One is a labor leader, another is an assistant state’s attorney. The other three have worked in government either for state or city agencies, having an in-depth knowledge of the political process giving them the ability to hit the ground running. And while they vary in their backgrounds, races and religions; these five fabulous, freshmen legislators, are unified in one thing – making Baltimore safe and bringing home resources that can improve the lives of the 600,000+ residents that make up Charm City.
There is only one man that makes up that Fab Five, with only two of these freshman being born and raised in Baltimore City. But if you were going to bet on which local freshman delegation would have the biggest impact during their first four years, this group of young and progressive politicos would win hands down.
In the 40th district, only one candidate was able to breakthrough to secure the open seat that was made available after a political shuffle of seats that began with the election of the district’s former state senator as Mayor of the City of Baltimore. After which, Delegate Barbara Robinson was chosen to replace outgoing Senator Catherine Pugh, which allowed for former councilman Nick Mosby to join the elected House members, Antonio Hayes and Frank Conaway Jr.
Delegate Hayes decided to run for state senate, defeating Robinson, which opened up a seat that allowed for Baltimore Washington Building Trades Union rep Melissa Wells to win a contentious election that witnessed over a dozen candidates vying for one of the three House seats. Instead, Mosby and Conaway were elected back to their seats, and Wells – a financial security specialist by trade – was able to squeak out a hard-fought victory.
In the 41st legislative district, one that encompasses the largest bloc of Jewish voters across the City of Baltimore, two Jewish legislators were able to secure two-thirds of the seats available. One was an incumbent, Delegate Sandy Rosenberg, while the other was a political novice who happens to also be an assistant state prosecutor, who ran a targeted campaign that sought to get “tough on crime” if elected. She will be joined by freshman delegate Tony Bridges, a young African American community leader and advocate, who has worked for multiple city and state agencies – including the Maryland Transit Administration, the Governor’s Office for Community Initiatives and the Mayor’s Office of Neighborhoods and Constituent Services.

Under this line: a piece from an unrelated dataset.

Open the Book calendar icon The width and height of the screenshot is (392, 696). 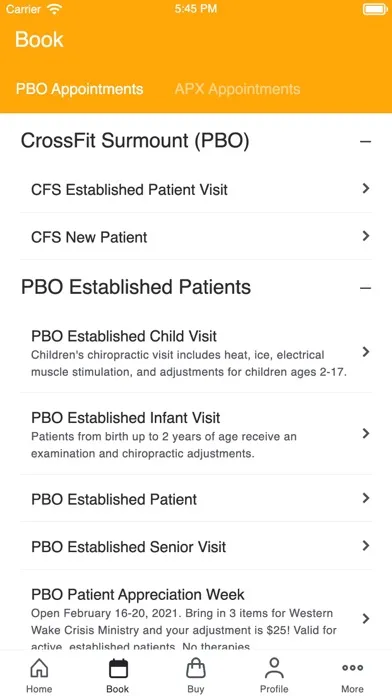pyautogui.click(x=118, y=668)
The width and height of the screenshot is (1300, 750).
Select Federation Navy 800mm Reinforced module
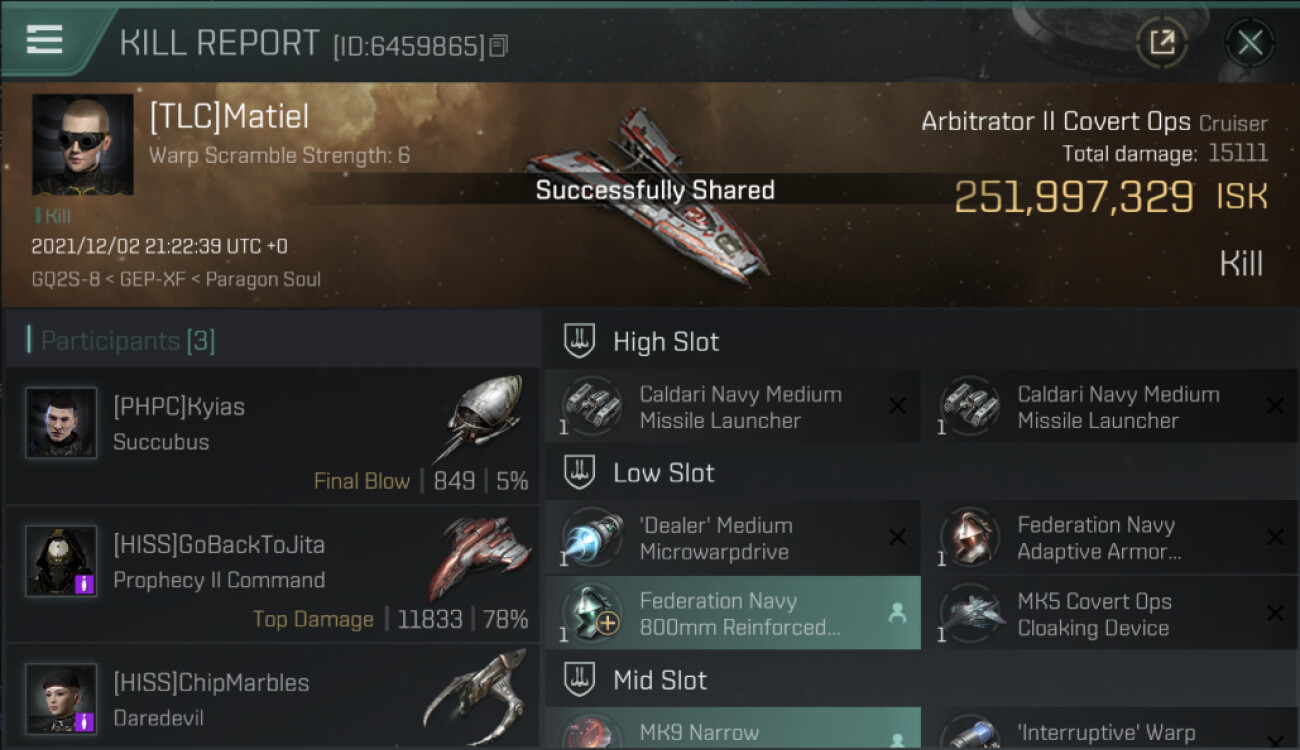(733, 613)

This district was also shaken up prior to the election starting with the resignation of their state senator, Lisa Gladden, which led to the appointment of former district state delegate Jill Carter, whose resignation as state delegate to work in the Pugh administration led to the appointment of two new delegates (as another delegate assumed the state senate seat first, Nathaniel Oaks, before being indicted and subsequently convicted on felony charges). And while the two house appointees – Bilal Ali and Angela Gibson – has an advantage of being labeled Delegate over a year prior to the election; however, their brief incumbency didn’t help them outduel Attar or Bridges during the 2018 Primary elections.

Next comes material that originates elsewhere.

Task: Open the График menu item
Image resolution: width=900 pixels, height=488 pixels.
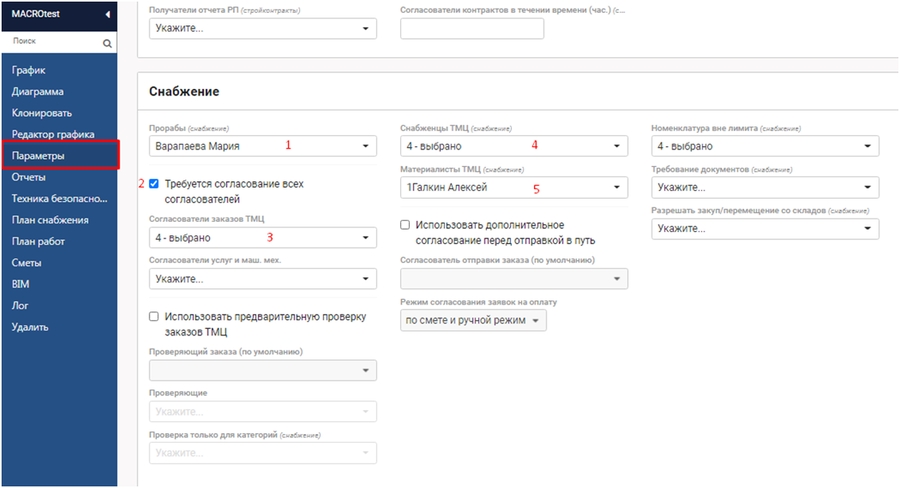Action: (28, 70)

In the 43rd district, they had an open seat due to one of their incumbent House members choosing to run for state senate in that district. And once Mary Washington announced her decision to challenge incumbent Senator Joan Carter Conway, it opened up a windfall of candidates vying to either win that open seat or one of the other two House seats – especially given that one of those incumbents were under fire due to multiple allegations of sexual misconduct.
However, that accused delegate, Curt Anderson, ultimately won re-election, as did longtime delegate Maggie McIntosh, who helped propel their chosen candidate to victory as well. Regina Boyce, a Waverly resident who pulled her community together in 2015 to declare that crime was a public health crisis after two children were shot on her block; outlasted numerous candidates looking to win that vacant seat. Boyce, a former community liaison for the Office of the City Council President, now serves as the director of Strong City Baltimore’s adult learning center.
And in the 45th district, one of the most targeted districts across the city without having a resignation or retiring state legislator, wound up electing a resilient candidate by the name of Stephanie Smith. After first-term state delegate Cory McCray decided to challenge his longtime state senator, Nathaniel McFadden, that opened up a seat that almost a dozen candidates sought to fill in the 2018 Primaries. But it was Smith’s aggressive door-knocking campaign, at times outworking her entire class of competitors (while carrying a baby in her belly), that helped the current assistant director of the Department of Planning.
If you combine the intellectual prowess and the sheer will of each of these five freshman legislators, it seems as if Baltimore City should have higher hopes of seeing tangible policy change over the next few years, than the possibility of the Ravens winning the Super Bowl each of these years. Couple these newcomers raw energy with the astute politicians that make up the freshman class of state senators in each of these districts, and Baltimore should be proud of the possibilities that exist in the years to come.